Non-specific laboratory tests with MERS include leukopenia, relative lymphopenia, and thrombocytopenia. Thrombocytopenia occurs less frequently than in influenza pneumonia where it is a near universal finding in hospitalized adults. Serum transaminases are often mildly to moderately elevated in hospitalized patients with MERS. MERS-CoV is present in blood, urine, and feces, but the diagnosis is made by demonstrating the SARS-CoV in lower respiratory secretions by RT PCR. In hospitalized patients with severe viral pneumonia, the likelihood of recovery of MERS is highest in lower respiratory tract specimen secretions rather than nasal swabs.5,17,18 Without a travel history linking the patient to the Arabian peninsula or a known MERS case, the clinical presentation may be indistinguishable from other severe viral pneumonias.17 The clinical feature which distinguishes MERS from influenza is the relatively high frequency of renal involvement, i.e., renal failure with MERS5,14-16 (Table 1).
Interferon-α 2b and ribavirin reduce coronavirus replication and moderates the host’s immune response in experimental studies in monkeys, but there is no definitive treatment for MERS in humans.21,22 Therapy is supportive and may require mechanical ventilation or extra-corporal membrane oxygenation (ECMO).
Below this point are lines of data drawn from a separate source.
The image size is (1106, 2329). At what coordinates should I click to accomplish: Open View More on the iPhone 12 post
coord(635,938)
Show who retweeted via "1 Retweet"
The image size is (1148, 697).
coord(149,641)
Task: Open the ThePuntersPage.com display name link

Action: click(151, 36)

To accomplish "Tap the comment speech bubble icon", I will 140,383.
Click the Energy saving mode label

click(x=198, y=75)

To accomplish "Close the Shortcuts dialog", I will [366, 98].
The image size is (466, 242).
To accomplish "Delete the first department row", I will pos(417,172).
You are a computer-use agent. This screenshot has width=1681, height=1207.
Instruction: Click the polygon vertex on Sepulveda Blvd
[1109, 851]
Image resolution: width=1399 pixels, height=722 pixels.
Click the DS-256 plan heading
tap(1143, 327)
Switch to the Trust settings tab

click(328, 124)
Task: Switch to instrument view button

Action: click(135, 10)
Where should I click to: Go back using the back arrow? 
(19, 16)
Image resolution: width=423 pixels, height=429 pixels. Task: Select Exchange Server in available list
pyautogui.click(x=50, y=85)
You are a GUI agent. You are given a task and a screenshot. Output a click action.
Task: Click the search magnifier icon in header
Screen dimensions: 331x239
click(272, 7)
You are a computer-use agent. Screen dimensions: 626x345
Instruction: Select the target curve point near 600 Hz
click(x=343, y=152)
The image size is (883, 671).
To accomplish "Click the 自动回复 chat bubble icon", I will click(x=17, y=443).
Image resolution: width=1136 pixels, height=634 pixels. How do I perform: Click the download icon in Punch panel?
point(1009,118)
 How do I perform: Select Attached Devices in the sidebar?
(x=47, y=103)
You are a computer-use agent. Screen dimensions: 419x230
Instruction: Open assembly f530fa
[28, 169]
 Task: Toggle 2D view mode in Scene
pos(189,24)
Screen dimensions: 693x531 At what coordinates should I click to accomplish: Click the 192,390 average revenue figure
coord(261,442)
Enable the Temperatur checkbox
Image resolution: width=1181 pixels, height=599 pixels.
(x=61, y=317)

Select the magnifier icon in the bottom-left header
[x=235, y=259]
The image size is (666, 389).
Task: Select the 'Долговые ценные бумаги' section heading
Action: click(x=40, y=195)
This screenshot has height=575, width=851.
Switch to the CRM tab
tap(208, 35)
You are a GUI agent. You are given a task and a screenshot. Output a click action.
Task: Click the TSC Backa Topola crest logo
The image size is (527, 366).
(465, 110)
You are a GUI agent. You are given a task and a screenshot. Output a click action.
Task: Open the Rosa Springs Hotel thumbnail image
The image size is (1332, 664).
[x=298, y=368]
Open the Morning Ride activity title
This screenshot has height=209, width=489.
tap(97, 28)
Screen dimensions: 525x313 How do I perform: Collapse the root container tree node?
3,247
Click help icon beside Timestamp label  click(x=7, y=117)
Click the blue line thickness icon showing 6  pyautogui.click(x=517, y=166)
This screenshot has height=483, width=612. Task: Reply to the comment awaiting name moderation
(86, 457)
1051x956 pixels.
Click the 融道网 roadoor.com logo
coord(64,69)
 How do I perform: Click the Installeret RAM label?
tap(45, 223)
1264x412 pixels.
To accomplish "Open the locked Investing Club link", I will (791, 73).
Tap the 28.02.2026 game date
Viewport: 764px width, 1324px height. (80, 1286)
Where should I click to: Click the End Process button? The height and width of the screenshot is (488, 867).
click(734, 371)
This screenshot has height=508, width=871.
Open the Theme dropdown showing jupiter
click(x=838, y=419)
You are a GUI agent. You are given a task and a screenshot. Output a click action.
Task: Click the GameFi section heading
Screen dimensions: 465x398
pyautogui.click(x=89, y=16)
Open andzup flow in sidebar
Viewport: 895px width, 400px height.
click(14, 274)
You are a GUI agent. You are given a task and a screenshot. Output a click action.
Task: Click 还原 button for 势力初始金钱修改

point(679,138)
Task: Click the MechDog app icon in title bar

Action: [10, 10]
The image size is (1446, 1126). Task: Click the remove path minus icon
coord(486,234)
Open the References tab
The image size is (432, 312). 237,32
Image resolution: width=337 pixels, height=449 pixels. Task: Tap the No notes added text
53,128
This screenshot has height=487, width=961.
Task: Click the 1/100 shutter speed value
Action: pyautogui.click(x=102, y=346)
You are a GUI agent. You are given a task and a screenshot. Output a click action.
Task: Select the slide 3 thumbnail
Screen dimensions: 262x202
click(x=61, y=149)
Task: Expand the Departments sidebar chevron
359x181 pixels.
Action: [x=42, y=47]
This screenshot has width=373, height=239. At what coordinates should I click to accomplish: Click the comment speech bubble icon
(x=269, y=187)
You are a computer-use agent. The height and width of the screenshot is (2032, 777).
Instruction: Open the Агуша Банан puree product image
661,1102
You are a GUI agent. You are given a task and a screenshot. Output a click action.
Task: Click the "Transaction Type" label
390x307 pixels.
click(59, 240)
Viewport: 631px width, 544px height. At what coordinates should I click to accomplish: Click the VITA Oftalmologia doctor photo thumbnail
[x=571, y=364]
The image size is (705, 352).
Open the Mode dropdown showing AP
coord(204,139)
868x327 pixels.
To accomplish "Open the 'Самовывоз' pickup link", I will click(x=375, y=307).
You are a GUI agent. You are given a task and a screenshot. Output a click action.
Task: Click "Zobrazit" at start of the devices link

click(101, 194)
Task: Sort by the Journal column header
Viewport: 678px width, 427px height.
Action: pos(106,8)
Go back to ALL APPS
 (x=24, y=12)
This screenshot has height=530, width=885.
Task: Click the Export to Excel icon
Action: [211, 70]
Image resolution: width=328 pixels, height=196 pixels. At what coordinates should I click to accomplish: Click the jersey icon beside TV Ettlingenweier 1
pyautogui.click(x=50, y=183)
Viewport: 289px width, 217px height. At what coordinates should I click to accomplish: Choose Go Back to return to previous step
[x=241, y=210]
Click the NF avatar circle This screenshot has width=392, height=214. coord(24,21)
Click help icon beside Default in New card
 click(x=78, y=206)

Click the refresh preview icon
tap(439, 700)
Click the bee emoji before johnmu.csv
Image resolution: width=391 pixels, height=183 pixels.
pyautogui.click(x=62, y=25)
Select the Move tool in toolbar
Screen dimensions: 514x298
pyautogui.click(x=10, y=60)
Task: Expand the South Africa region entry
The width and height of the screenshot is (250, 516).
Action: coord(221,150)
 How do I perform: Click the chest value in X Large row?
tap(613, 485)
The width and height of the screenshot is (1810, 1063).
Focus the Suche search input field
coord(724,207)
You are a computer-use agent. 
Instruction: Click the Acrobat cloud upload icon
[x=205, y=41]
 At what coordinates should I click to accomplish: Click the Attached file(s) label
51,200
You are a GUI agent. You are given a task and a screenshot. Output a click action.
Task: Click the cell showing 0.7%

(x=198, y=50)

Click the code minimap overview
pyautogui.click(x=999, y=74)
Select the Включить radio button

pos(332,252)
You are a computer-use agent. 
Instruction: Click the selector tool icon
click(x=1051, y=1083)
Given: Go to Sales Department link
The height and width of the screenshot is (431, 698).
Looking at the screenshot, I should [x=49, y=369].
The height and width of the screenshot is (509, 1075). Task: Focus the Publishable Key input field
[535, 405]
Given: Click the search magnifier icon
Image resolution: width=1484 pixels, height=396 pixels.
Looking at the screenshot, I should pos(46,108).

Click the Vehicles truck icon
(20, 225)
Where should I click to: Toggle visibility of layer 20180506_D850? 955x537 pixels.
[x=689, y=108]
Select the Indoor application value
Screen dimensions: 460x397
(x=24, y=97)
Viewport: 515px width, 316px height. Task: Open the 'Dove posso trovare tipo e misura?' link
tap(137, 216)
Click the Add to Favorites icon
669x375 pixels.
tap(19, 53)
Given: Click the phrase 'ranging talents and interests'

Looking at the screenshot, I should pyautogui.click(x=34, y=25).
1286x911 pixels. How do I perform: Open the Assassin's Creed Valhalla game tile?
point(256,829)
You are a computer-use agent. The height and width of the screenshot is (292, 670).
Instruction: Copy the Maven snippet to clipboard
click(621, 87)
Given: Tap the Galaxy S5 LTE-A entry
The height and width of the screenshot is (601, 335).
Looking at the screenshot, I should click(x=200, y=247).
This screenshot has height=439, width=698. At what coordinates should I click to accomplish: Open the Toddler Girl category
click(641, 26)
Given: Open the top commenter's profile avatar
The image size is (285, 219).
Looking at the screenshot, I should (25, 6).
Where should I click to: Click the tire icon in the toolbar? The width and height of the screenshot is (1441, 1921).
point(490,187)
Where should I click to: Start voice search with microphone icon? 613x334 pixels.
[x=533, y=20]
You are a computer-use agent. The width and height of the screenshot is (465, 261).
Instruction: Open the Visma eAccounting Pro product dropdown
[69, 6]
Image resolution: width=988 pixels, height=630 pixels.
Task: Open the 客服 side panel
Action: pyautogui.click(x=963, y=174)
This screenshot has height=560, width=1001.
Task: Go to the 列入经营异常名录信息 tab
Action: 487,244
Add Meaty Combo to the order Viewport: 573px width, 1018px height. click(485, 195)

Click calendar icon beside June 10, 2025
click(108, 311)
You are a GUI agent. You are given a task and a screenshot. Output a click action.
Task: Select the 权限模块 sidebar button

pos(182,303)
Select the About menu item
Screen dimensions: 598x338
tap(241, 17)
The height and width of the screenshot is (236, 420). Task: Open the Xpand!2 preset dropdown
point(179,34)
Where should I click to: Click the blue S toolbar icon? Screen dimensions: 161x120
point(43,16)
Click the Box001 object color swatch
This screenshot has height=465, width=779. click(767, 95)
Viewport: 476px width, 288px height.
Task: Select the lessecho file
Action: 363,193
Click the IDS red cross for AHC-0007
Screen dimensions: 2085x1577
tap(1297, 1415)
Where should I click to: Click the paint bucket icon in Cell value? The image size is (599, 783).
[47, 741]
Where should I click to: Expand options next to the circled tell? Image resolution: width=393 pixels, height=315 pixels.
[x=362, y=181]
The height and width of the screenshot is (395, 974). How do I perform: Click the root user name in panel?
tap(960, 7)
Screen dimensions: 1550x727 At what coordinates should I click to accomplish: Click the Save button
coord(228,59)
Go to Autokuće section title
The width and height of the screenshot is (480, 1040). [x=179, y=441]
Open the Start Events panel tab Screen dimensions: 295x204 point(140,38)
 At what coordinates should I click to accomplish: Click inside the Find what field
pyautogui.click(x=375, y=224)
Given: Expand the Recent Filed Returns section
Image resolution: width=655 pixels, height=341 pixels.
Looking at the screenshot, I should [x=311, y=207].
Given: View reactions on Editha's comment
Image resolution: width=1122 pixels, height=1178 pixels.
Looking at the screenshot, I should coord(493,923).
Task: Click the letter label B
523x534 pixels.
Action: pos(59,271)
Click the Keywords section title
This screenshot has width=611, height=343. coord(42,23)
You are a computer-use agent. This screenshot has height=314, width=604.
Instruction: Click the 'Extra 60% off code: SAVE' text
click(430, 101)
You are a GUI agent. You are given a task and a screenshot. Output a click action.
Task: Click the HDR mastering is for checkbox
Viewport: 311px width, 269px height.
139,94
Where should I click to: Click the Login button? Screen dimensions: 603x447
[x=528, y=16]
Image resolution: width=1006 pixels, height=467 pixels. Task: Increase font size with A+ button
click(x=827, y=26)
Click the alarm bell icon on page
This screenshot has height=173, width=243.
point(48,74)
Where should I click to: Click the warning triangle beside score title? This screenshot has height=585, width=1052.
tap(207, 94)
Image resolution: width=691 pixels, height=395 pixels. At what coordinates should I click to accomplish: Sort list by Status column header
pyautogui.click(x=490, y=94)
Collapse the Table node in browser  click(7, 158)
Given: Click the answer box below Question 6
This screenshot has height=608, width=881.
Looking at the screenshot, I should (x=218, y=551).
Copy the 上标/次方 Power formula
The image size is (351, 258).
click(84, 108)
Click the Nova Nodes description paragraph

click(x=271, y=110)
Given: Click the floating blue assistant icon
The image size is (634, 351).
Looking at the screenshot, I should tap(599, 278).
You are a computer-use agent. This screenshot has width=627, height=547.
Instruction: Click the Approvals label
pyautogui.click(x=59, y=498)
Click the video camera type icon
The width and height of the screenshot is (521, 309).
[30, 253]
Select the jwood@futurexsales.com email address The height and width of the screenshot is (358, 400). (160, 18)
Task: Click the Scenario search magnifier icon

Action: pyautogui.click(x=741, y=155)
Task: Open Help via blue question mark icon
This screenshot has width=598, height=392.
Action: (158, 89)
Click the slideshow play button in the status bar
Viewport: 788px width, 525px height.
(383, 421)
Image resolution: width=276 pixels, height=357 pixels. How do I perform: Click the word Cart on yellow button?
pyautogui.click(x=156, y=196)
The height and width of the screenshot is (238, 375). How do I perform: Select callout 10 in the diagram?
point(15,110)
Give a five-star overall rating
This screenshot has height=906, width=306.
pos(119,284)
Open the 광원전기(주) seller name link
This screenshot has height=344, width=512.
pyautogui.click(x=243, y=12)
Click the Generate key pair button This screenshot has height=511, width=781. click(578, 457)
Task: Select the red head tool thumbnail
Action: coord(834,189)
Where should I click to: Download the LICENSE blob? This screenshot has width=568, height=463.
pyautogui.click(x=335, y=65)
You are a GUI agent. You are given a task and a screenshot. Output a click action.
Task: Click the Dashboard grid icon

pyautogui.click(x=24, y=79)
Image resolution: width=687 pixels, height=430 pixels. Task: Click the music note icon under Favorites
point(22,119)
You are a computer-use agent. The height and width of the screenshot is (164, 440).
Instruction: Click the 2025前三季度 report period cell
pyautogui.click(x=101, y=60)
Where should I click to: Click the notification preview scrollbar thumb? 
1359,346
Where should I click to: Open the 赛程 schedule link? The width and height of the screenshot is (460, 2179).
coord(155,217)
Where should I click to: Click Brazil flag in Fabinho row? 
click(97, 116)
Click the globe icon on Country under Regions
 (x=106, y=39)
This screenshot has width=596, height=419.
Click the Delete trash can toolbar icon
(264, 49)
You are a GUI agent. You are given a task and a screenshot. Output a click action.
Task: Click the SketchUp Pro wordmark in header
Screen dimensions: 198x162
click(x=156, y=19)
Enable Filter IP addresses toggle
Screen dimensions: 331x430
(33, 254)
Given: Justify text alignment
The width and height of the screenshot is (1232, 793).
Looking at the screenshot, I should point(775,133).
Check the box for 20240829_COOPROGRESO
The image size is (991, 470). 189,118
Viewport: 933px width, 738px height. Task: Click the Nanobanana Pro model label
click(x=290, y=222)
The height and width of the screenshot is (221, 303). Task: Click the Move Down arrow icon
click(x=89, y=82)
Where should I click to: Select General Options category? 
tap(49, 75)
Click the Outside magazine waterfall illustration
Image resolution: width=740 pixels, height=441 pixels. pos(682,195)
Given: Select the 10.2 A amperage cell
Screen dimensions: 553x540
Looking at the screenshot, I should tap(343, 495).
Symptomatic differentiation between hMPV and other respiratory viruses cannot be made as there is a significant overlap in clinical presentation. The most common presentation of hMPV in children includes complications of the upper respiratory tract with rhinorrhoea, cough and fever. Acute otitis media is also frequently reported and conjunctivitis, rash, diarrhea and vomiting are reported but infrequently. Bronchiolitis, pneumonia, croup and asthmatic exacerbations are the most frequently associated lower respiratory tract complications and viral load is directly associated with disease severity. hMPV infection in the young and elderly frequently requires hospitalization and fatalities have been reported in the elderly. An increased morbidity in elderly patients with a delayed clearance of symptoms has been reported and is likely related to the age related impairment of the innate and adaptive immunity or an over stimulated immune response leading to inflammation. Elderly patients requiring hospitalization most frequently present with acute bronchitis, COPD exacerbations, pneumonia and congestive heart failure. In healthy adults asymptomatic infections or cold- and flu-like symptoms are the most prevalent presentation.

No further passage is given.